Porterville Unified School District (PUSD) is a school district located in Porterville, Tulare County, California, and is composed of ten elementary schools, three middle schools, four comprehensive high schools, a continuation school, large adult school, and three alternative program sites. The high schools are accredited and provide academic programs that prepare students for university entrance. Other programs include music, art, agriculture, athletics, and vocational preparation.

History 
In 1896 Porterville High School was set up in the east room of the second story of the Morton Street Elementary School. The school was financially supported with tuition from students coming from outside the Porterville School area. Porterville High School was renamed to Porterville Union High School in 1910. In 1924 Porterville Elementary District was consolidated, adding Worth Elementary School.
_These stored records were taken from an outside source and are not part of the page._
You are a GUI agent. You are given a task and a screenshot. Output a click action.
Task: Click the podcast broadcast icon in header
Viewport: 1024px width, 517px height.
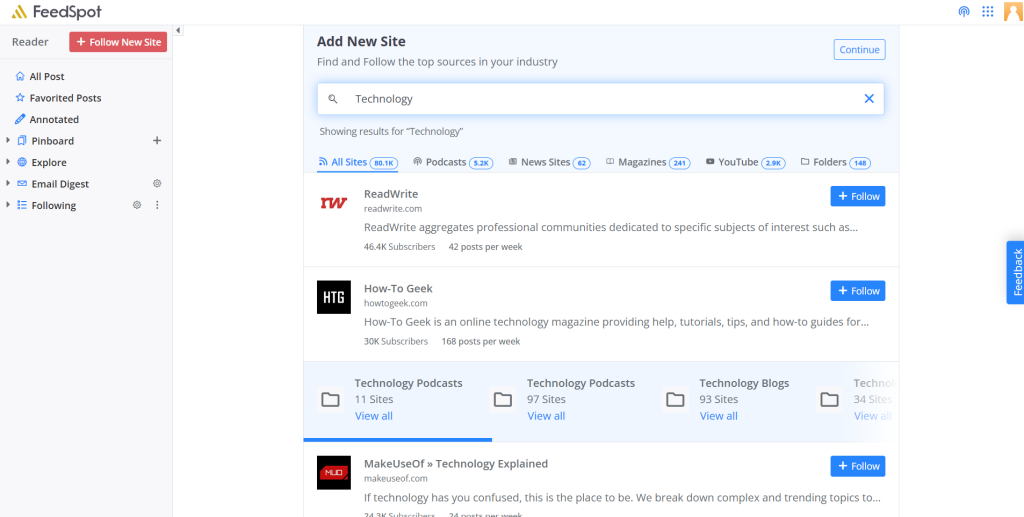coord(964,12)

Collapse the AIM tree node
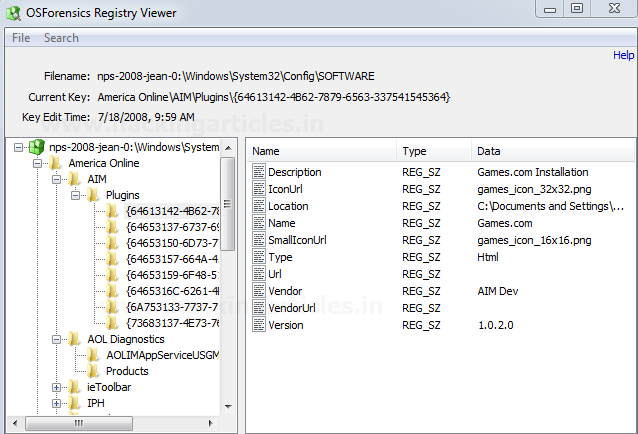(57, 179)
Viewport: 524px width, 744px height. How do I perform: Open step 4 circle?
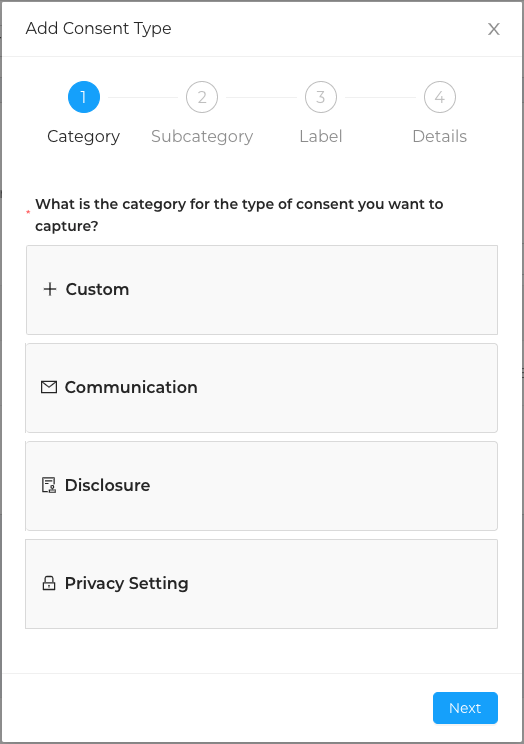click(x=440, y=97)
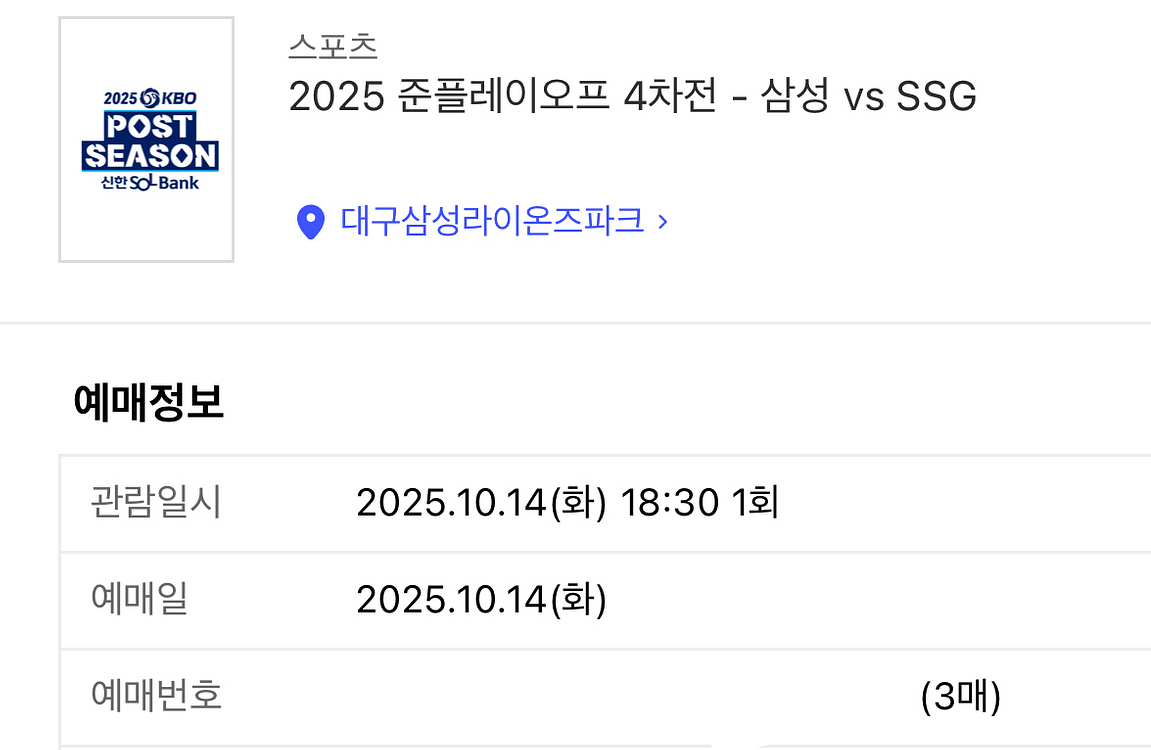Select the 스포츠 category label
Viewport: 1151px width, 750px height.
(x=332, y=47)
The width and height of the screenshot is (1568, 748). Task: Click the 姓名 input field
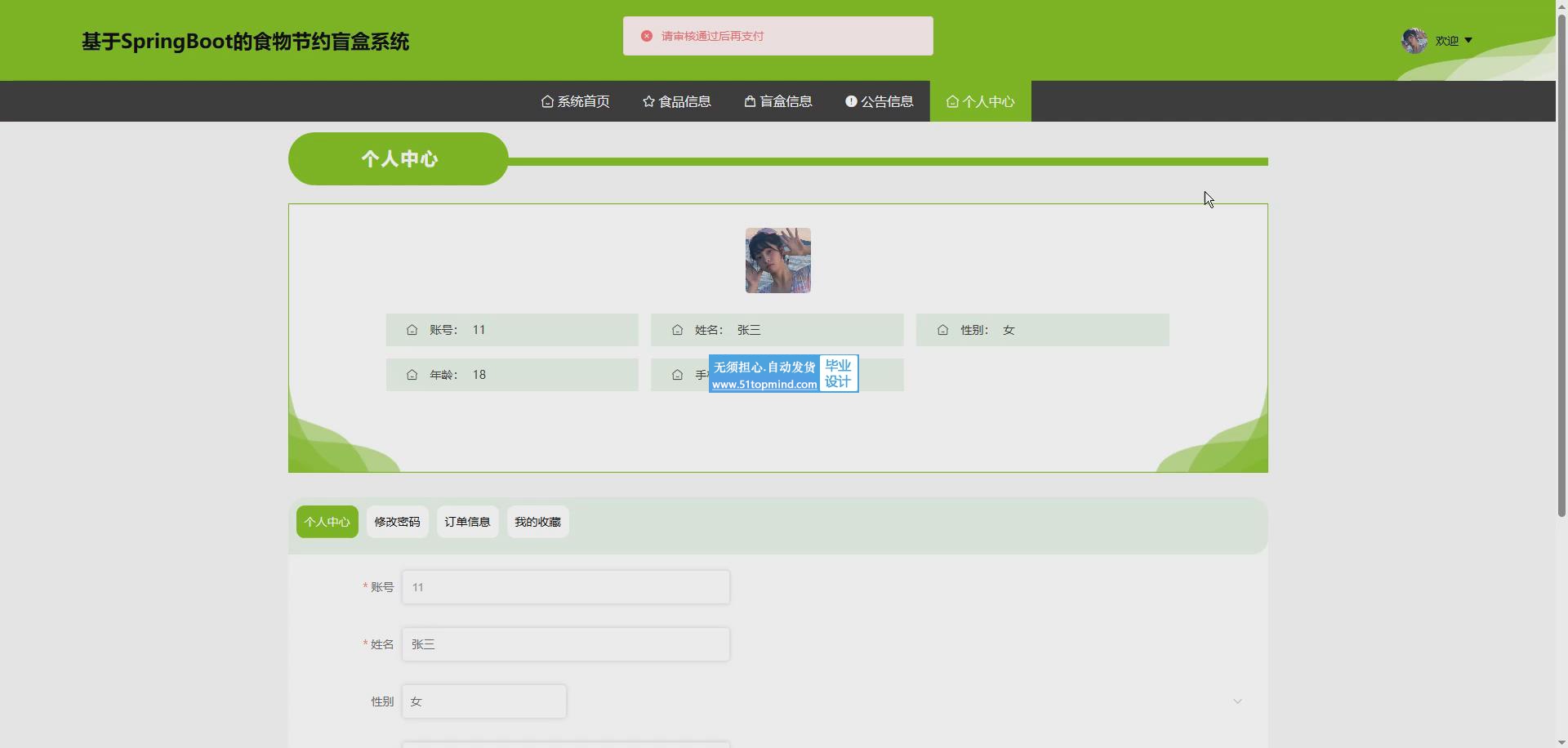[565, 644]
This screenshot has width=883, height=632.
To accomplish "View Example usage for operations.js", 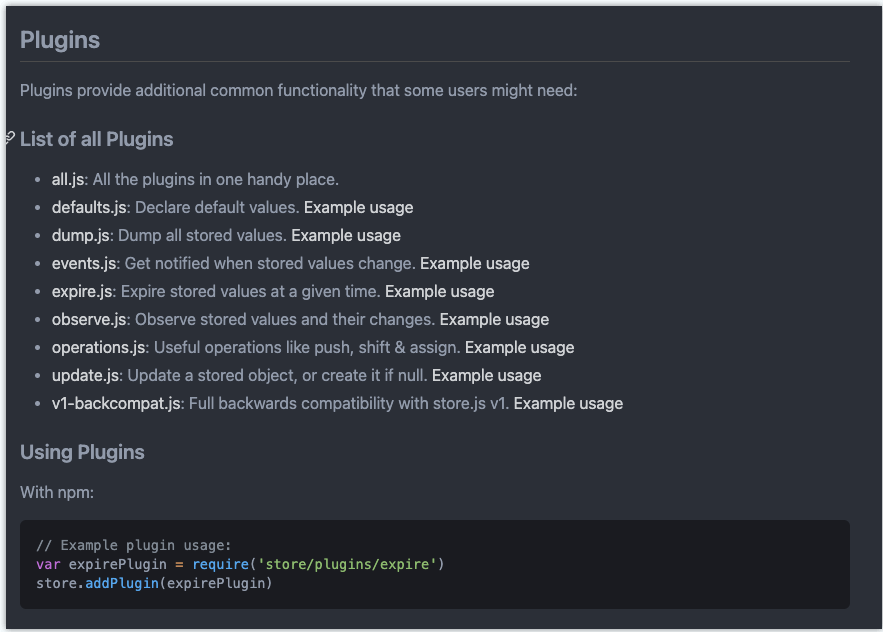I will click(519, 348).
Vandalia Elementary School joined the Porterville Elementary District in 1925. Miles Elementary School was added to the Porterville Elementary District in 1932. On June 15, 1928 a two-classroom addition was added to the Porterville Union High School for use as a junior college. The addition of a junior College did not change the extent of the district but admitted junior college students from Strathmore, Lindsay, Exeter, and Tulare high schools. This was paid for by the county, and the overhead costs for the students were chargeable to the districts.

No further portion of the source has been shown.